> **ABOUT THIS TASK**
State how many lines of the entries hold the string "agent". Reply with the number alone.

> **MATERIAL SUPPLIED**

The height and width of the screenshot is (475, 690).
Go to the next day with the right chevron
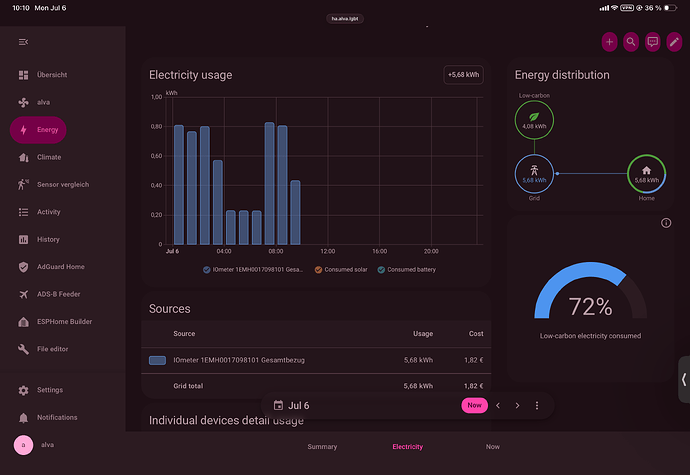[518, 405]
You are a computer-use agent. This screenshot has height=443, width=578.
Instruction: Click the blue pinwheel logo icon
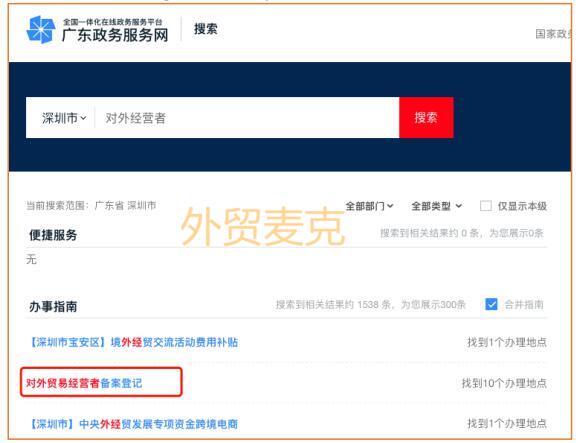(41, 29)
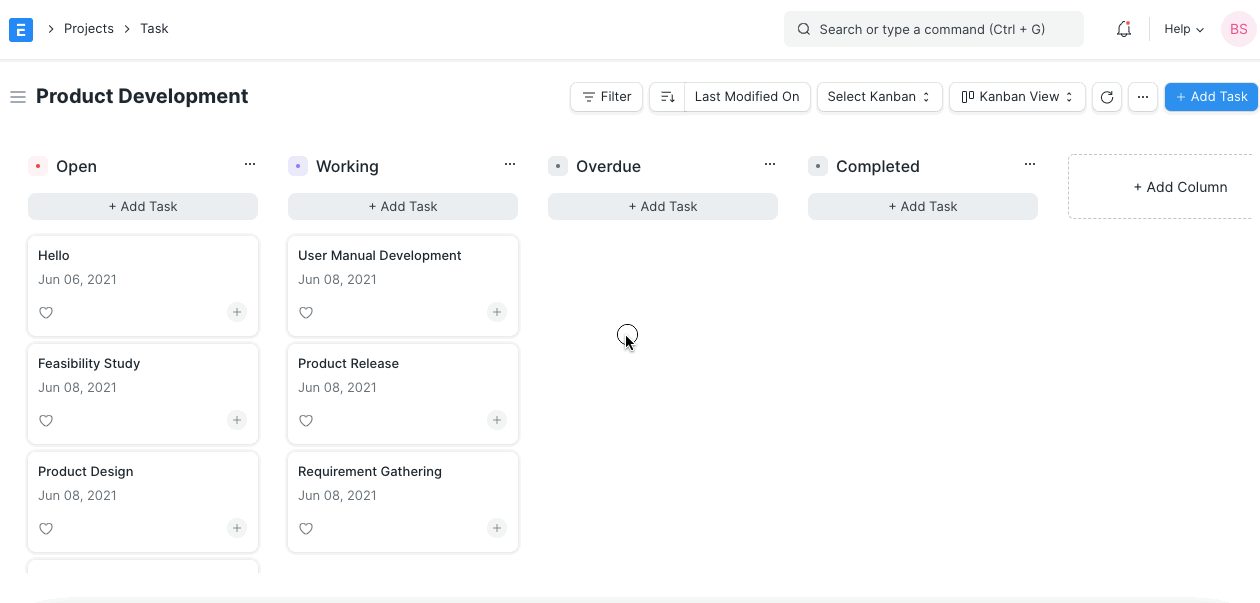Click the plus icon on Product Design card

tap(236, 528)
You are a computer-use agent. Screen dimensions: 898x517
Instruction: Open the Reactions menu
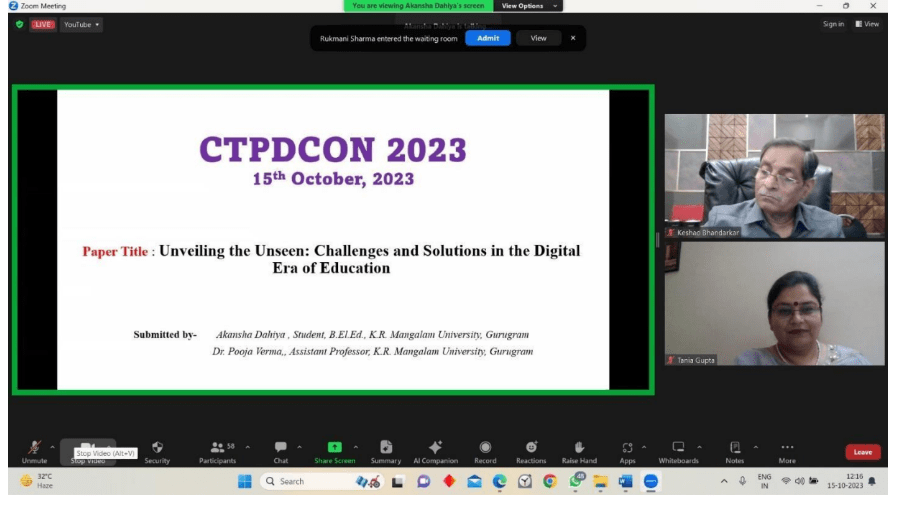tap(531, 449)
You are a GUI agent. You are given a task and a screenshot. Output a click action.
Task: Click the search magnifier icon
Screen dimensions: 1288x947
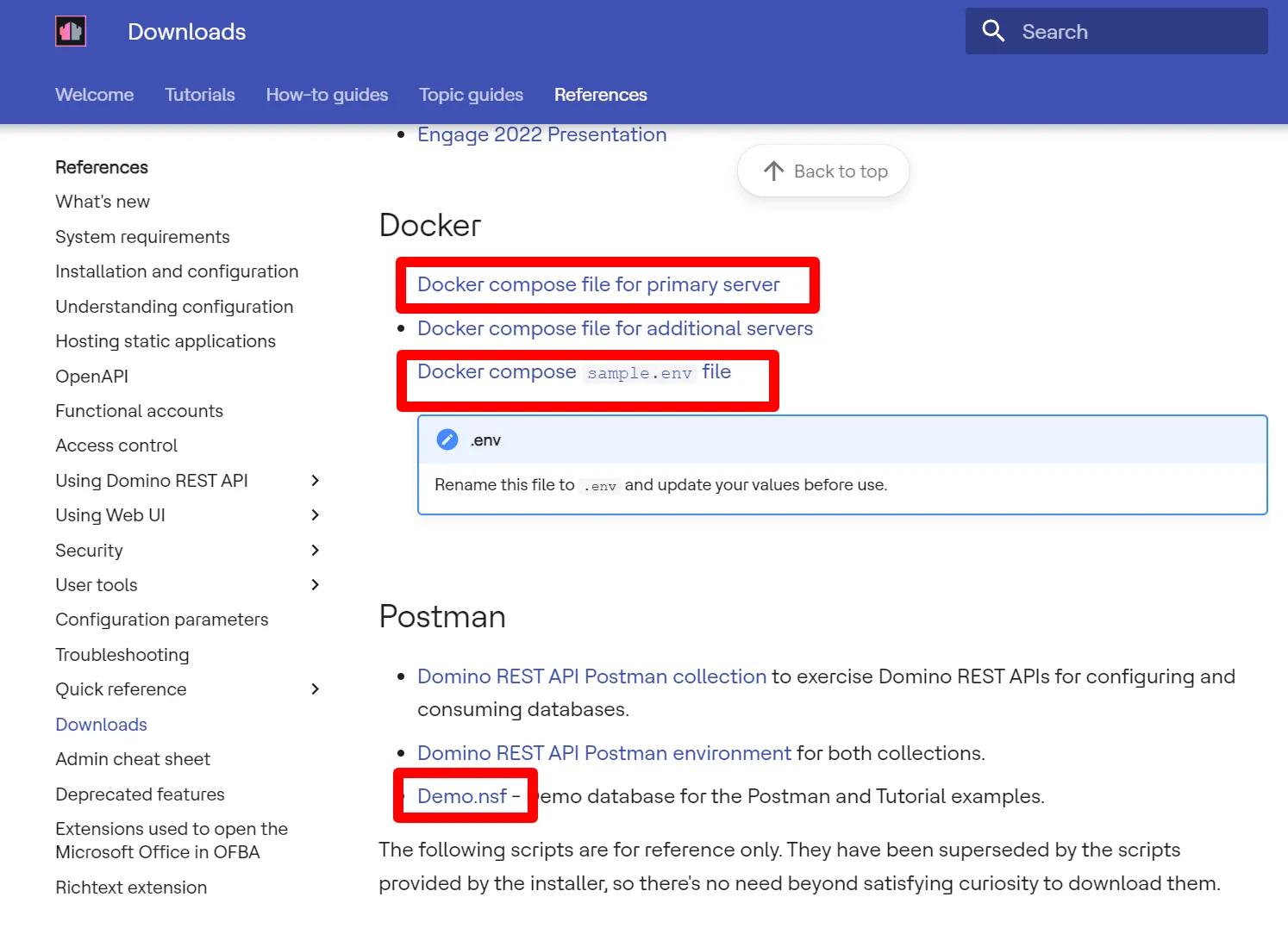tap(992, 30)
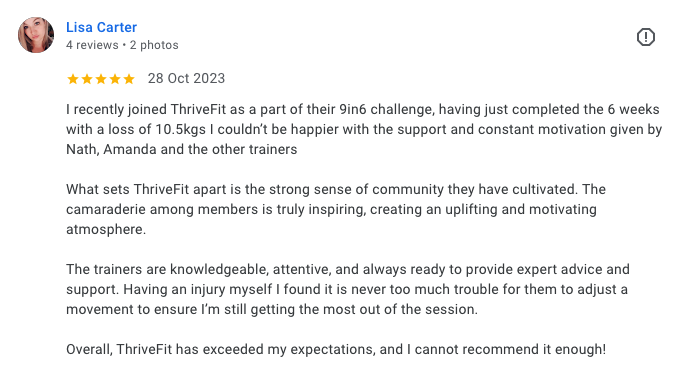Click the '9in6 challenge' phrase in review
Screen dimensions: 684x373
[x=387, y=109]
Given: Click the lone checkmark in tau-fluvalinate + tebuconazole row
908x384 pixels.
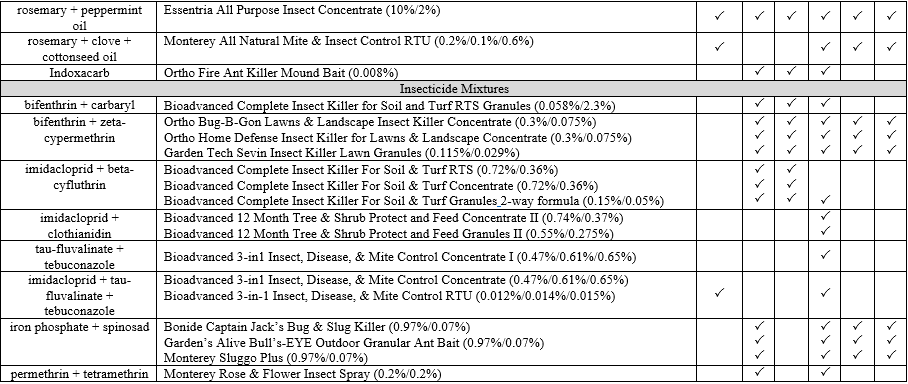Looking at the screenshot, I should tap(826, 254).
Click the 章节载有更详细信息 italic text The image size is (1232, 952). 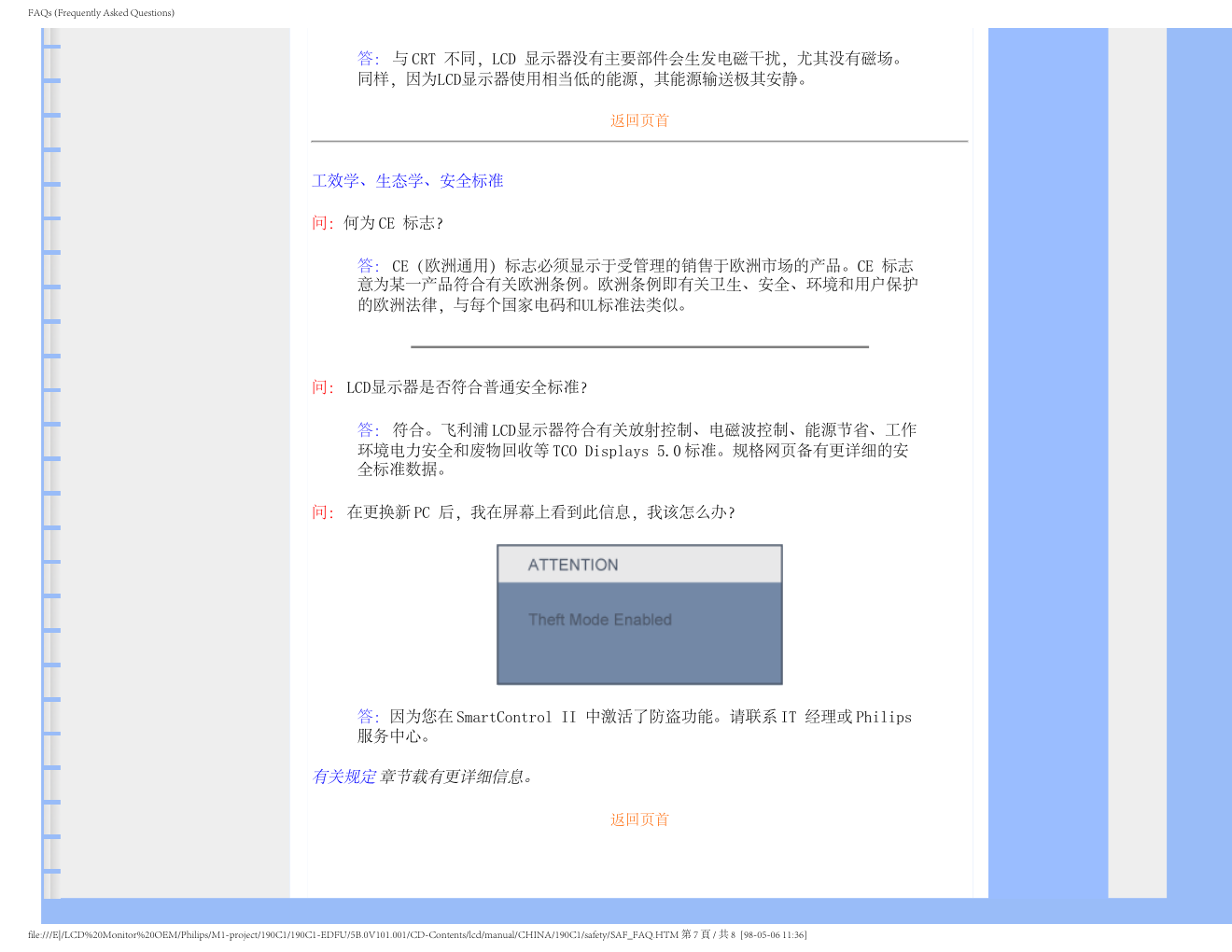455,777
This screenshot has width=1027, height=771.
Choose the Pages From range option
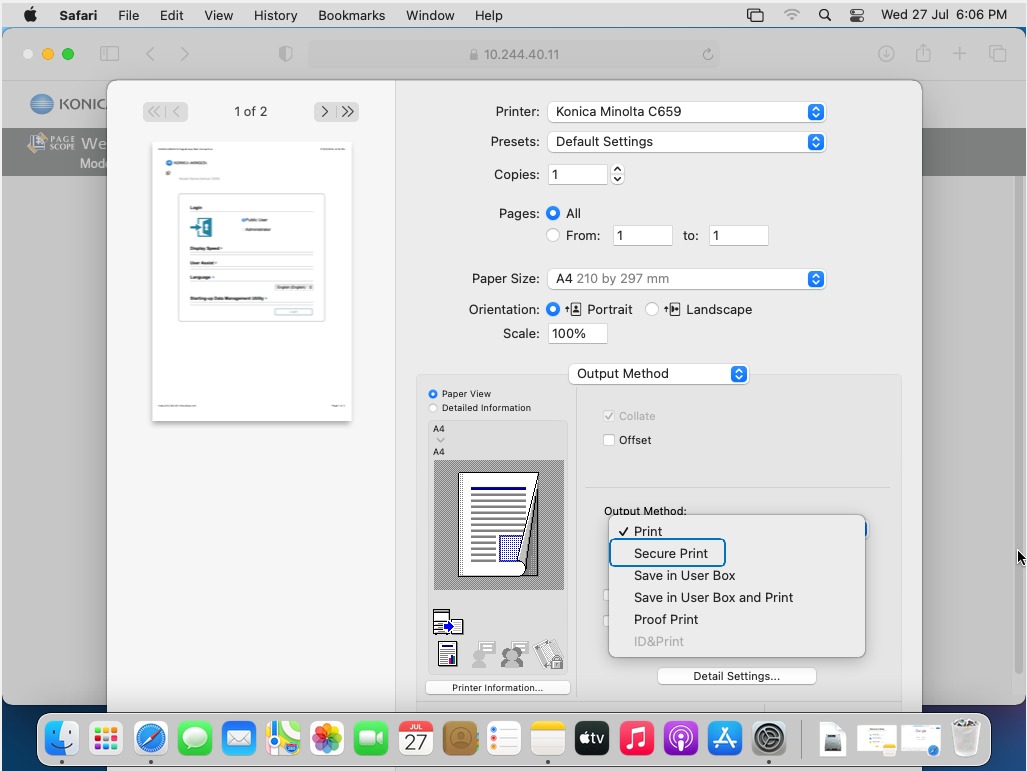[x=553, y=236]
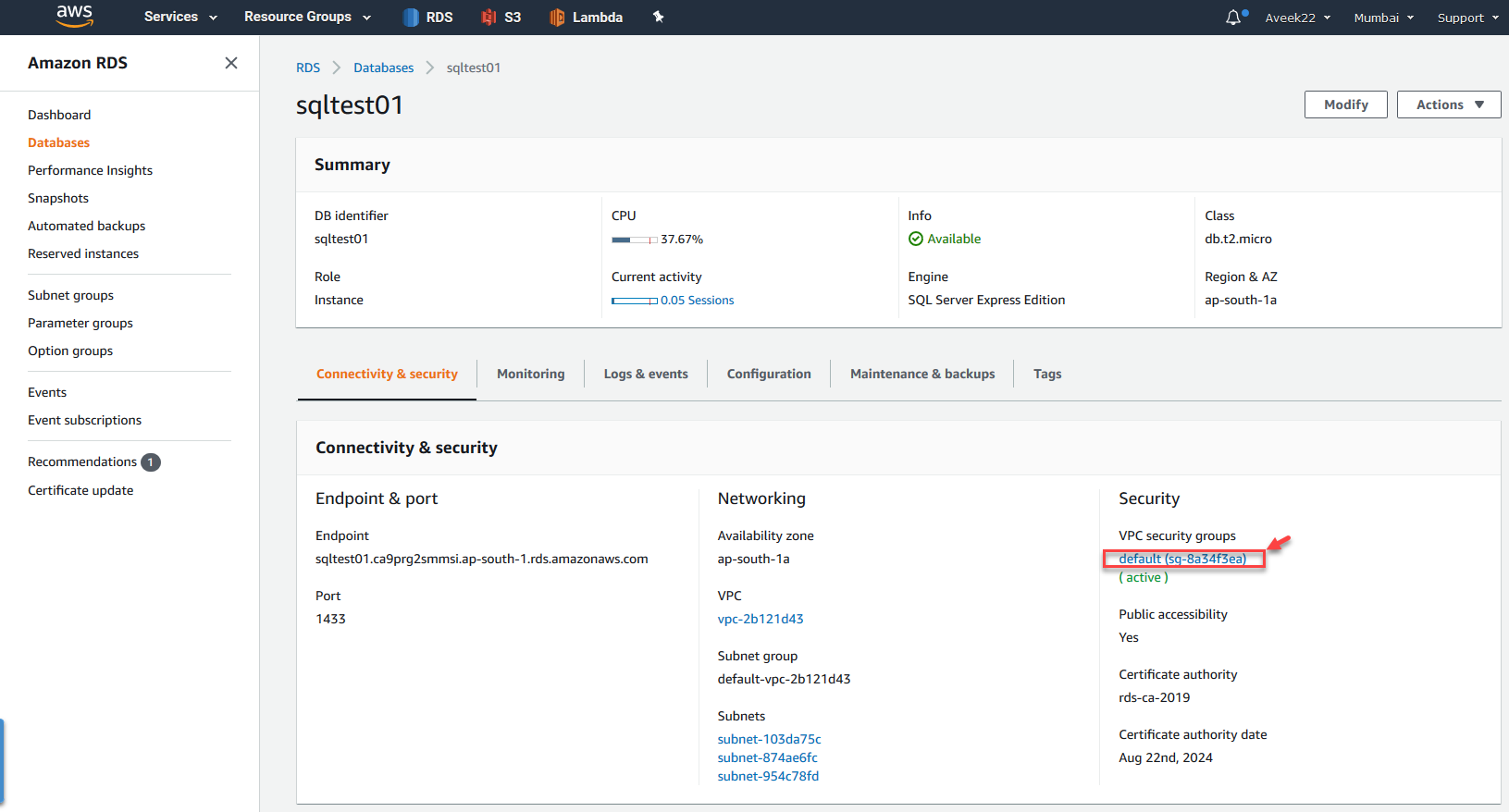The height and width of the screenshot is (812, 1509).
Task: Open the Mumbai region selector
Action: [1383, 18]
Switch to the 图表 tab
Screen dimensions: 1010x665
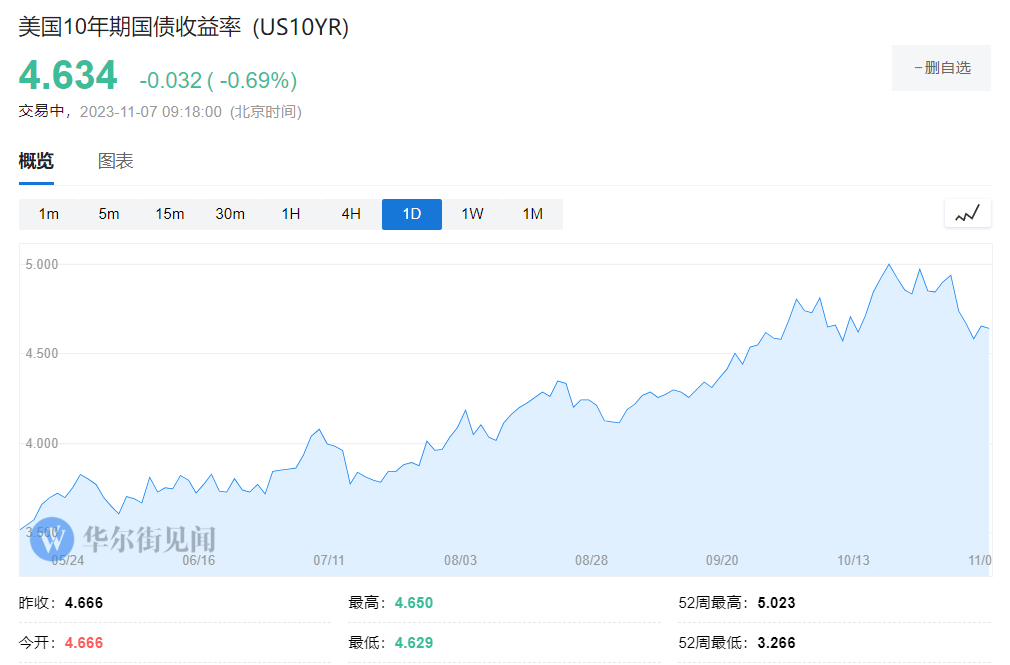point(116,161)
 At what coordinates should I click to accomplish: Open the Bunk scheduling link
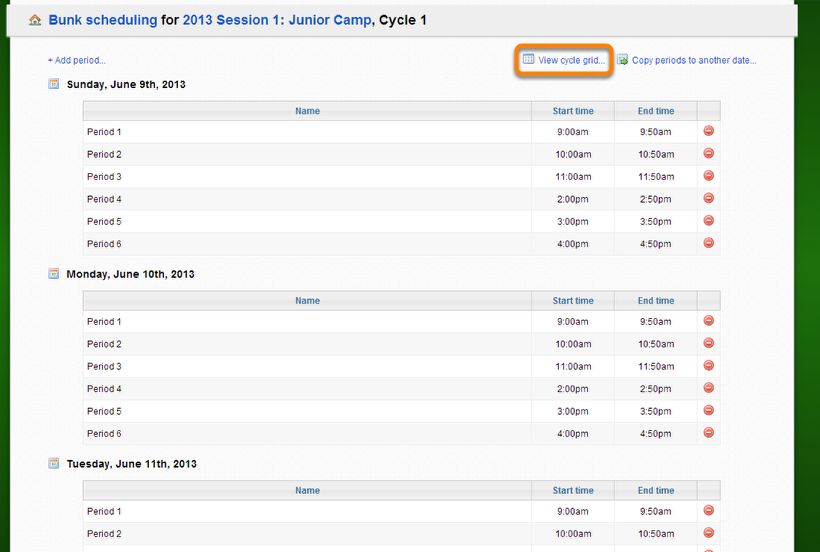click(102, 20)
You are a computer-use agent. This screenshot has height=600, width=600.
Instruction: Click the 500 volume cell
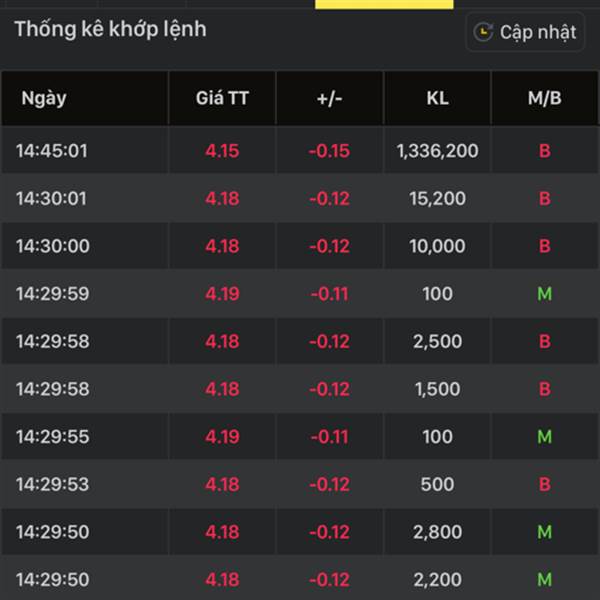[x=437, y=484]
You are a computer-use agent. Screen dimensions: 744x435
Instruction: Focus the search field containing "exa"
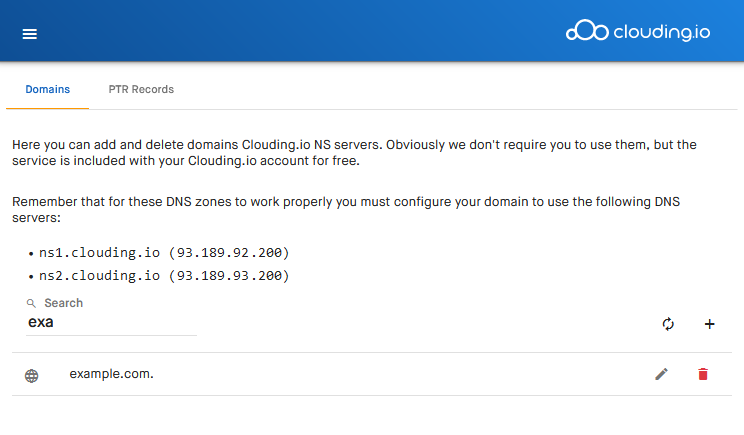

> **RESPONSE**
5